Method of Successive Approximations for Stochastic Optimal Control: Contractivity and Convergence
Safouane Taoufik, Badr Missaoui
TL;DR
This work addresses solving stochastic optimal control problems where closed-form solutions are intractable by employing the Method of Successive Approximations (MSA), a fixed-point scheme rooted in the Stochastic Maximum Principle. It analyzes a class of systems with drift that is one-sided-Lipschitz (negative constant) and diffusion that is Lipschitz, introducing a contraction parameter $\mu = -(c+(L^{x}_{\sigma})^2/2) > 0$ and proving stability and boundedness of the state and adjoint processes. The authors establish the contractivity of the MSA operator via a Lipschitz bound with constant $L_{\mu,T}$ and show convergence when $L_{\mu,T}<1$, providing explicit rate bounds and highlighting how horizon $T$ and $\mu$ influence convergence.

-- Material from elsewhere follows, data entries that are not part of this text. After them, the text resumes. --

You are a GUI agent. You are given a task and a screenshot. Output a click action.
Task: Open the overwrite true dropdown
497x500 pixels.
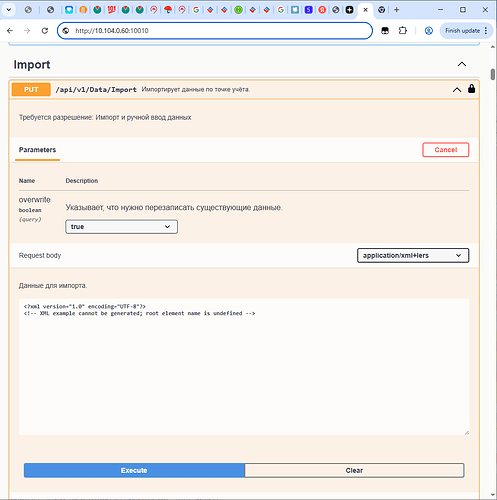(x=121, y=227)
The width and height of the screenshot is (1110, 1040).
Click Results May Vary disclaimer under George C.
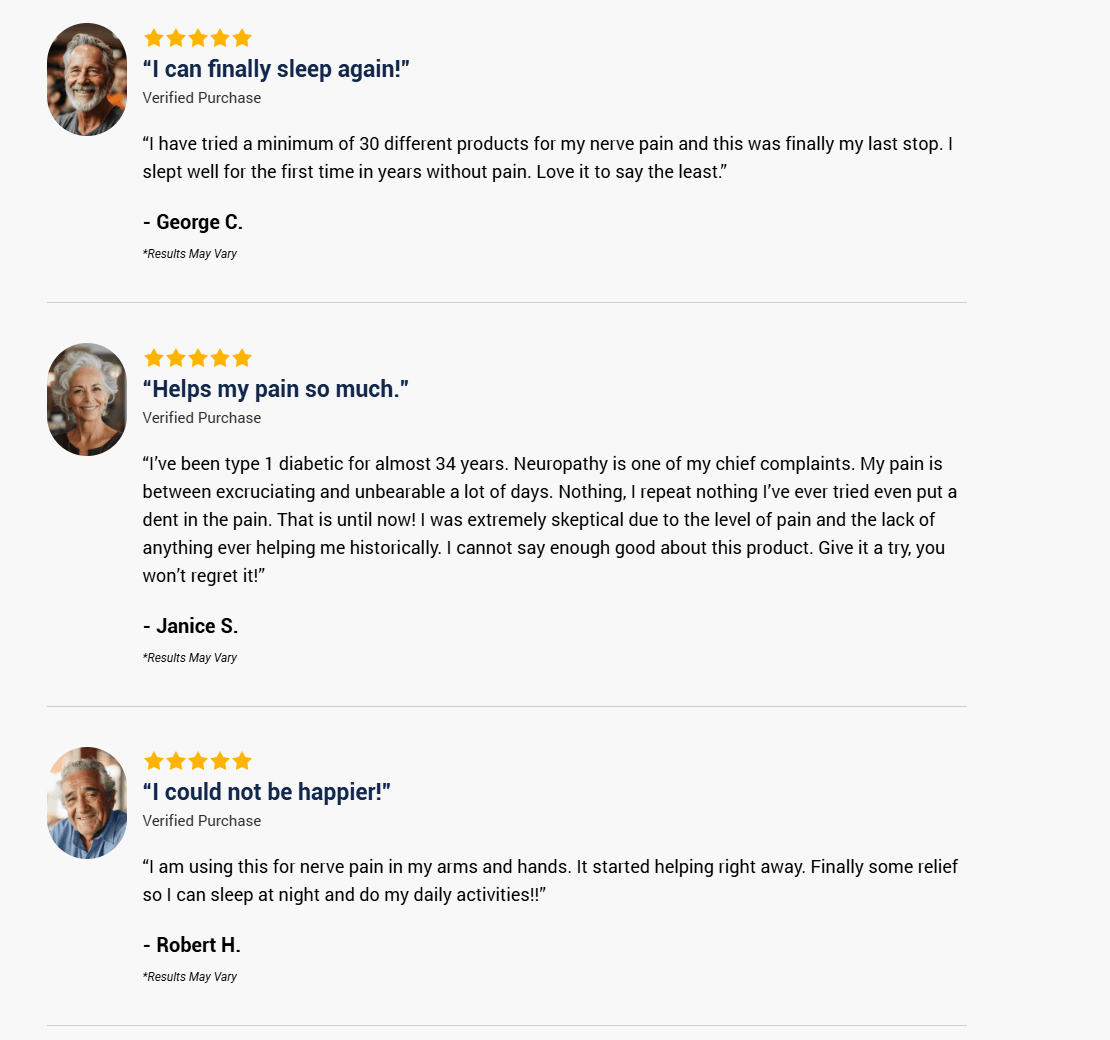click(190, 254)
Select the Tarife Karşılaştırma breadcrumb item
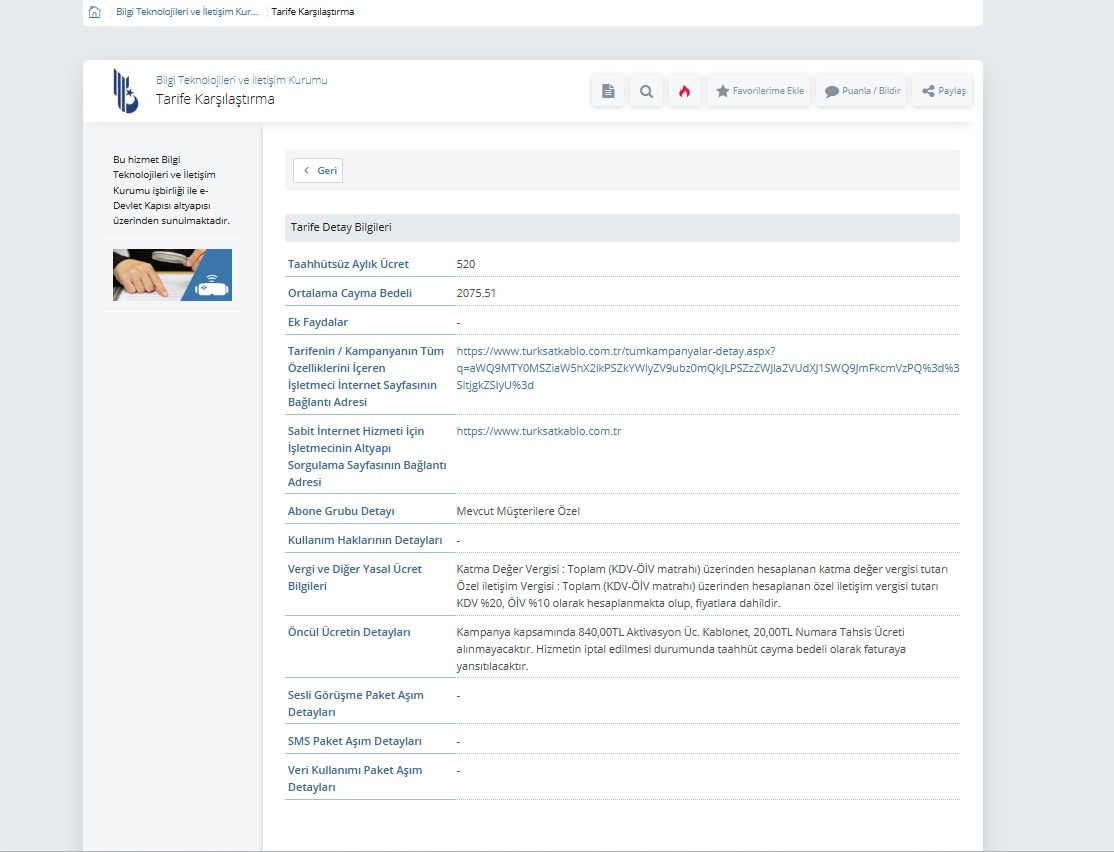The height and width of the screenshot is (852, 1114). click(312, 12)
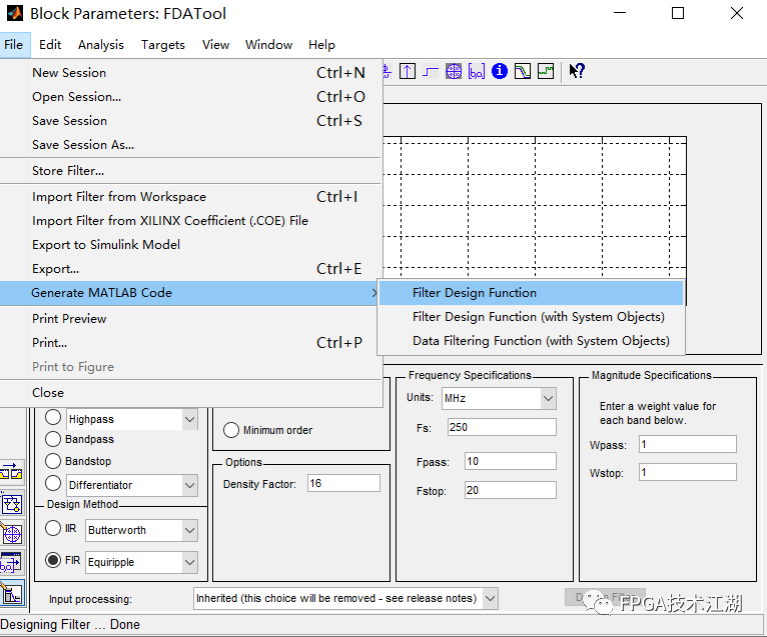This screenshot has width=767, height=637.
Task: Select Export to Simulink Model
Action: tap(106, 245)
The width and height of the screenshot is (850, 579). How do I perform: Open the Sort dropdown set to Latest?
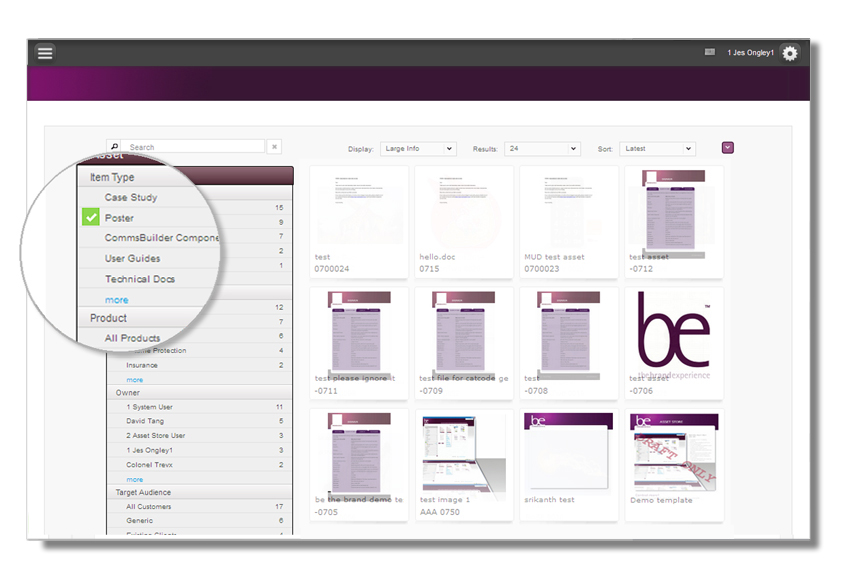(x=657, y=148)
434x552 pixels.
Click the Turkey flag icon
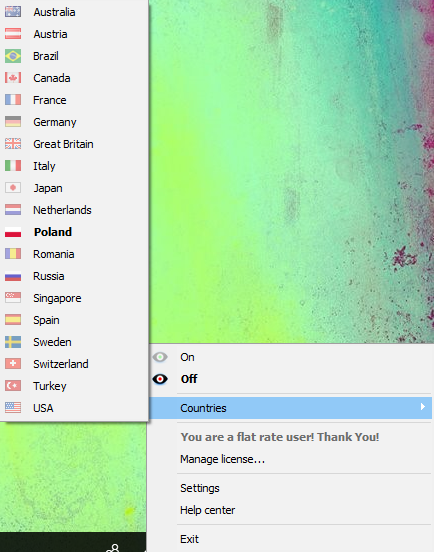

These results furnish rigorous convergence guarantees for MSA in stochastic control and offer guidance for parameter tuning, with potential implications for related optimization and learning settings.
Abstract
The Method of Successive Approximations (MSA) is a fixed-point iterative method used to solve stochastic optimal control problems. It is an indirect method based on the conditions derived from the Stochastic Maximum Principle (SMP), an extension of the Pontryagin Maximum Principle (PMP) to stochastic control problems. In this study, we investigate the contractivity and the convergence of MSA for a specific and interesting class of stochastic dynamical systems (when the drift coefficient is one-sided-Lipschitz with a negative constant and the diffusion coefficient is Lipschitz continuous). Our analysis unfolds in three key steps: firstly, we prove the stability of the state process with respect to the control process. Secondly, we establish the stability of the adjoint process. Finally, we present rigorous evidence to prove the contractivity and then the convergence of MSA. This study contributes to enhancing the understanding of MSA's applicability and effectiveness in addressing stochastic optimal control problems.